Upon nationalisation of the British electricity industry in 1948 ownership of Grove Road station was transferred to the British Electricity Authority (1948–55), then to the Central Electricity Authority (1955–57), and finally to the Central Electricity Generating Board (1958–69).

The generating capacity of Grove Road power station in 1964 was still 80.25 MW. There were 3 × 18.75 MW and 2 × 12 MW British Thomson-Houston turbo-alternators. The chain-grate boilers had a steam capacity of 895,000 lb/hr (112.8 kg/s). The steam pressure at the turbine stop valves was 210 psi (14.45 bar) 357/371 °C. In 1954 the station burned 81,400 tons of coal. In 1964–65 the boilers were modified for oil firing to take advantage of relatively cheap oil in this period. By 1968 some electricity plant had been retired and the generating capability of the power station had been reduced to 37.5 MW; the thermal efficiency was 12.59 percent (in 1961) and 9.18 per cent (in 1968). The electricity output of Grove Road power station in its final years was as follows.

==Decommissioning==
The electricity generating plant at Grove Road power station was decommissioned in 1969. The power station buildings were demolished in 1973.

The Grove Road site is now the location of two major electricity sub-stations.
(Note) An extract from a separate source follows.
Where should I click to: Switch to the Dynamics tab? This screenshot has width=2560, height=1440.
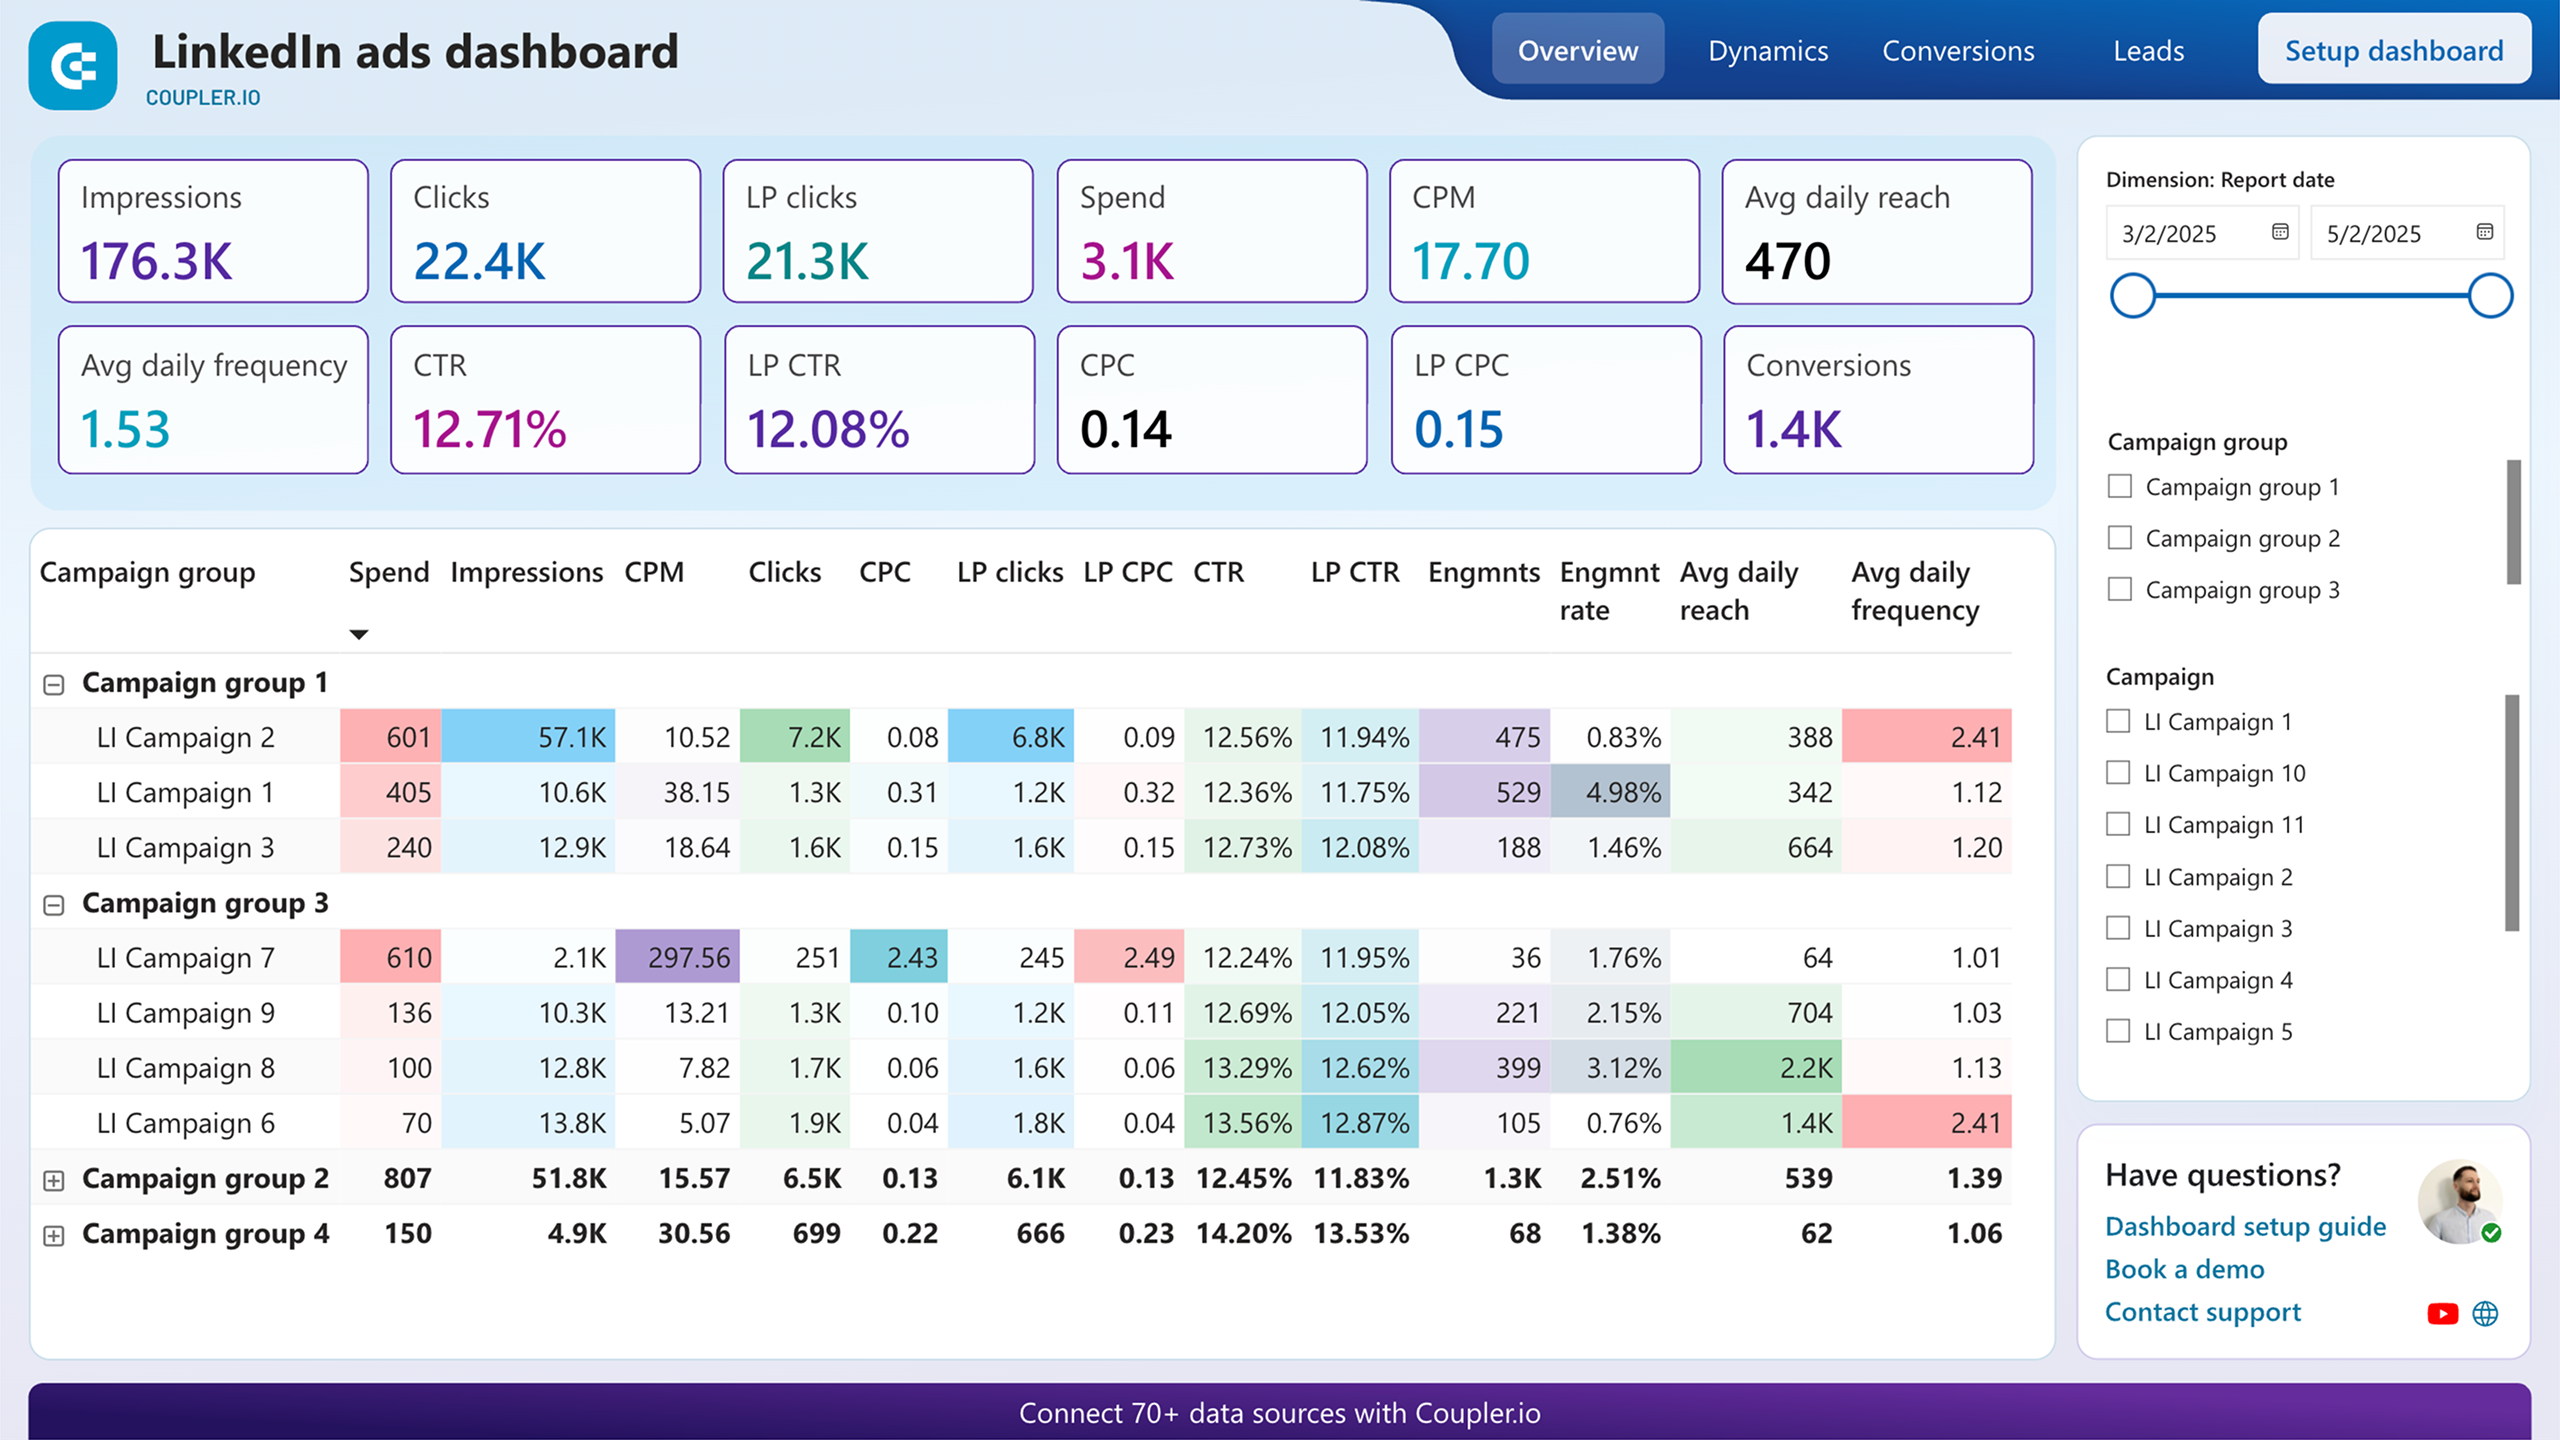[1767, 50]
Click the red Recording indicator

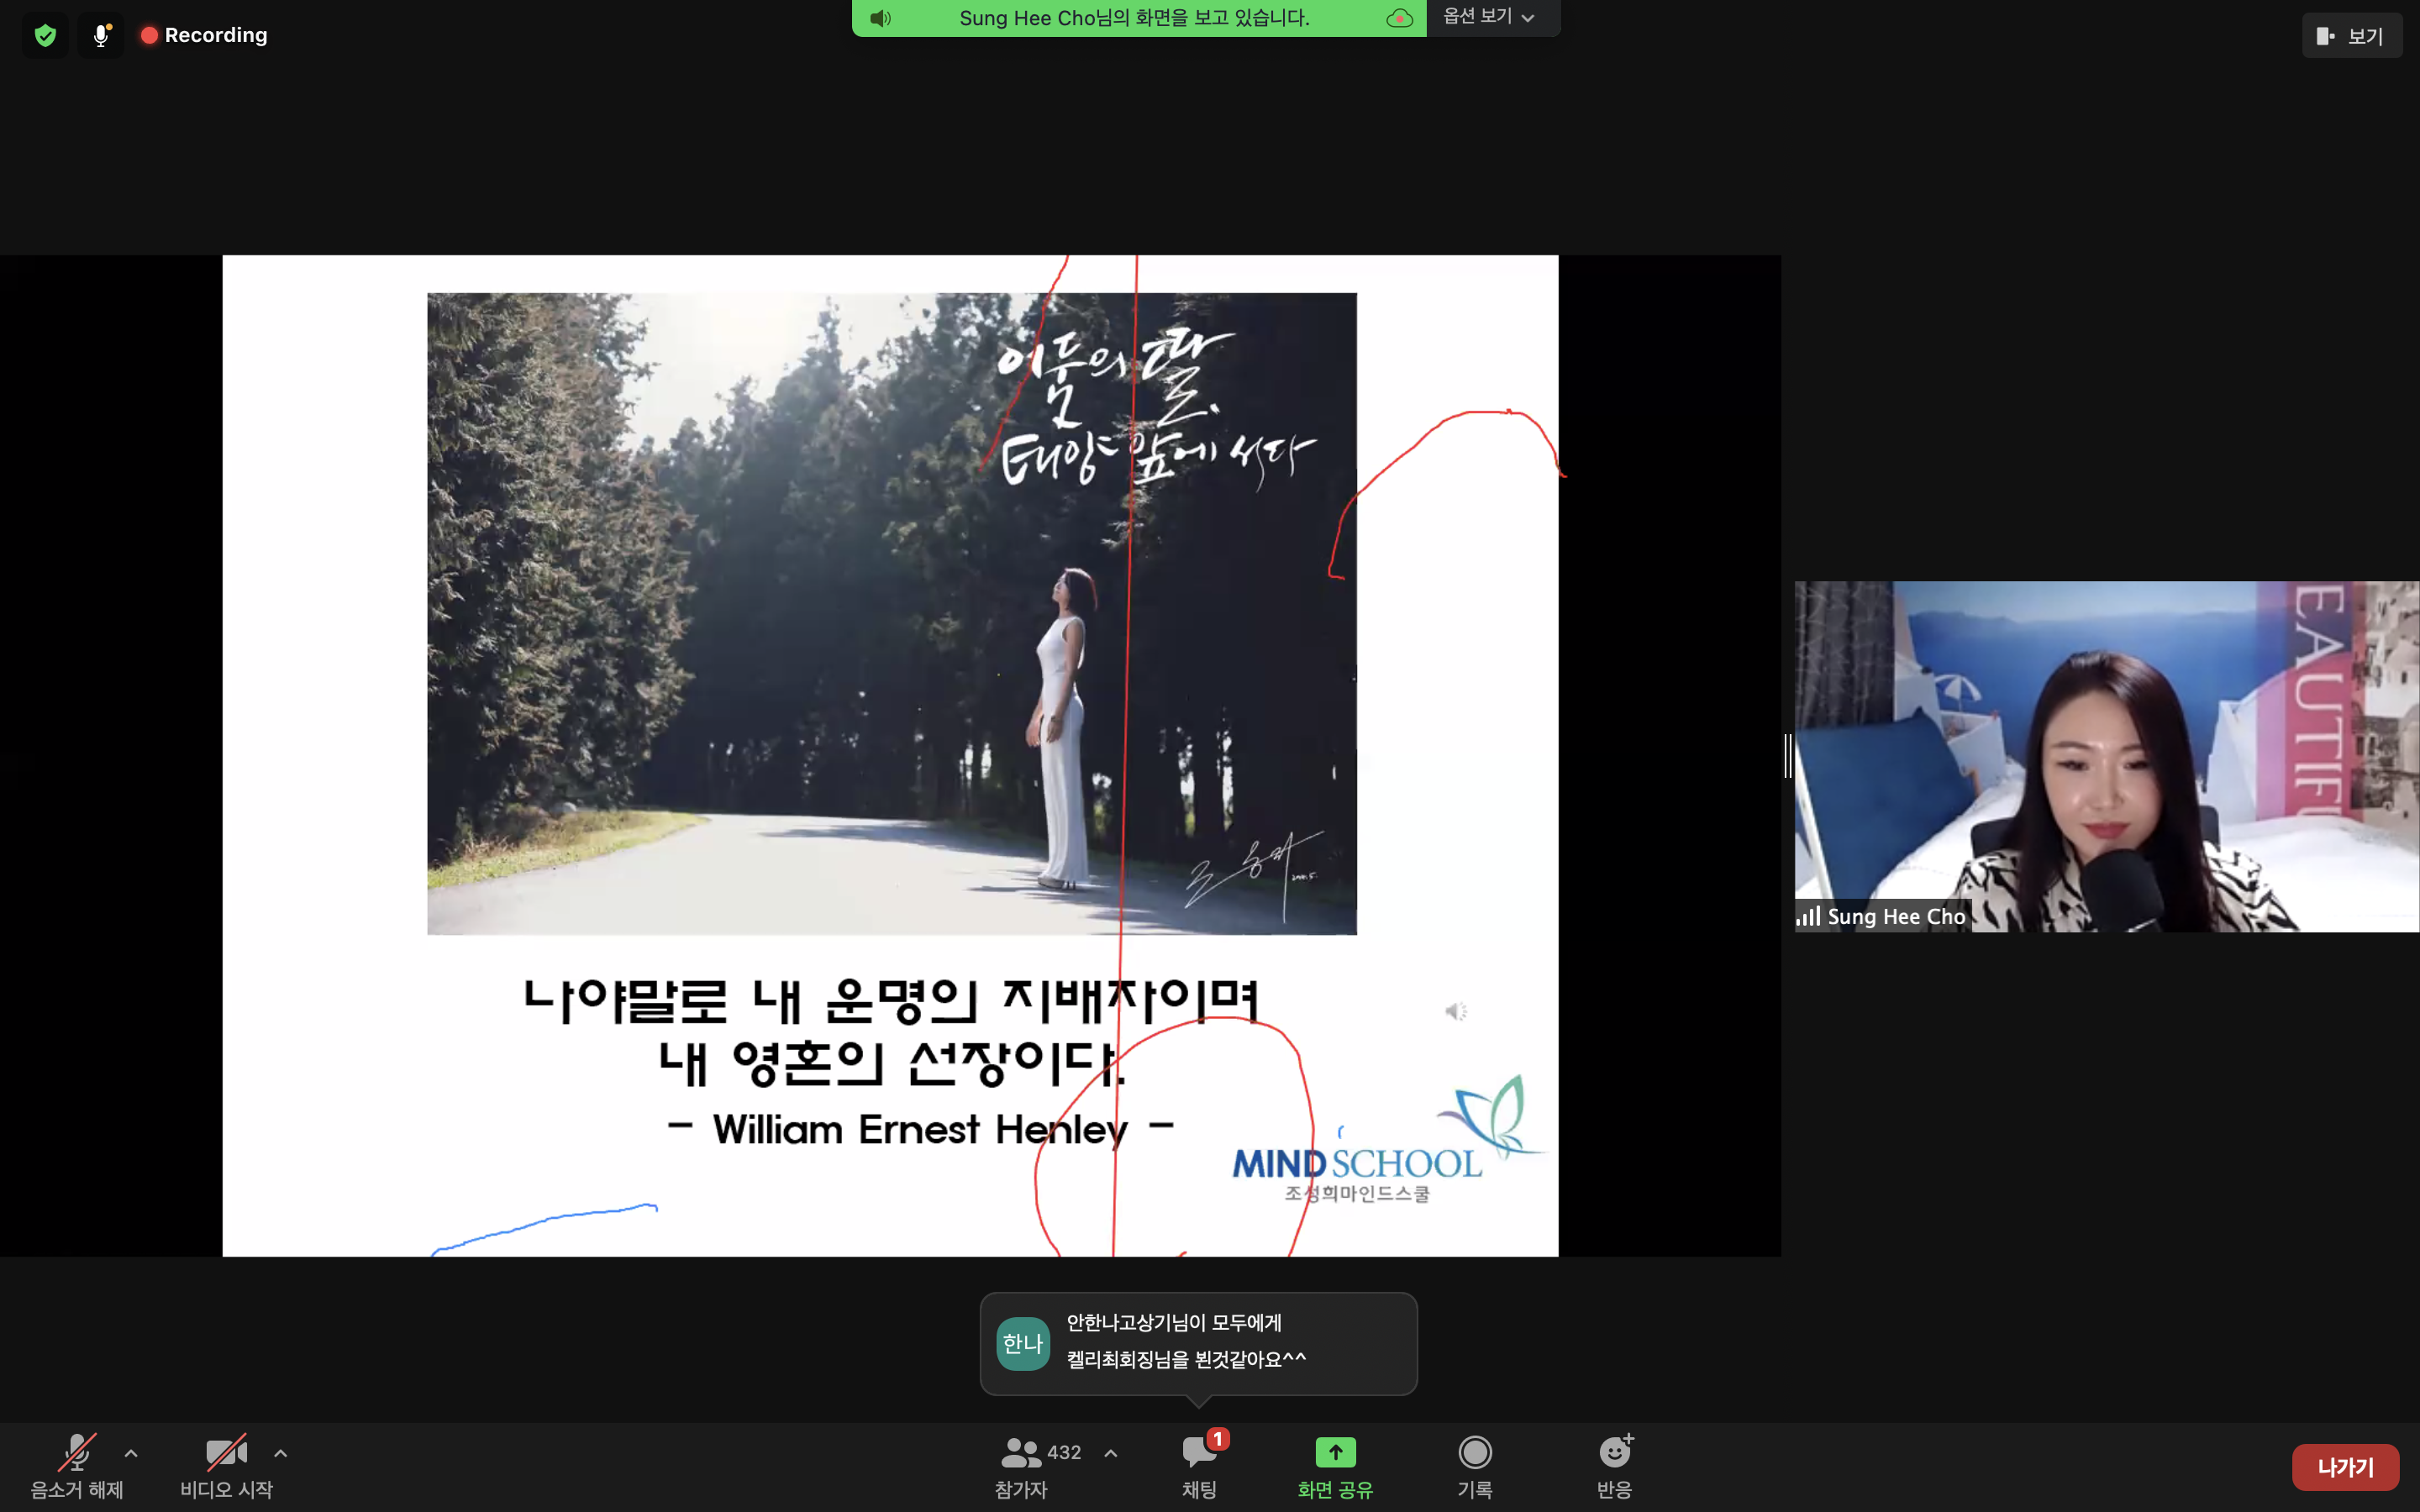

It is at the southern end of the 400 kV Elstree to St John’s Wood transmission cable tunnel and is also a 132 kV sub-station, part of the London power distribution network.

==Other uses==
In October 1960, the photographer Terence Donovan undertook a fashion shoot called ‘Thermodynamic’ for Man About Town Magazine at Grove Road Power Station.

In 1963, the CEGB was researching the possibility of using warmed cooling water from power stations to support fish-farming both for recreational use and for food. They introduced carp (Cyprinus carpio), grass carp, silver carp and Tilapia into the cooling water ponds at Grove Road power station. The fish grew quickly in the warm water (up to 27 °C).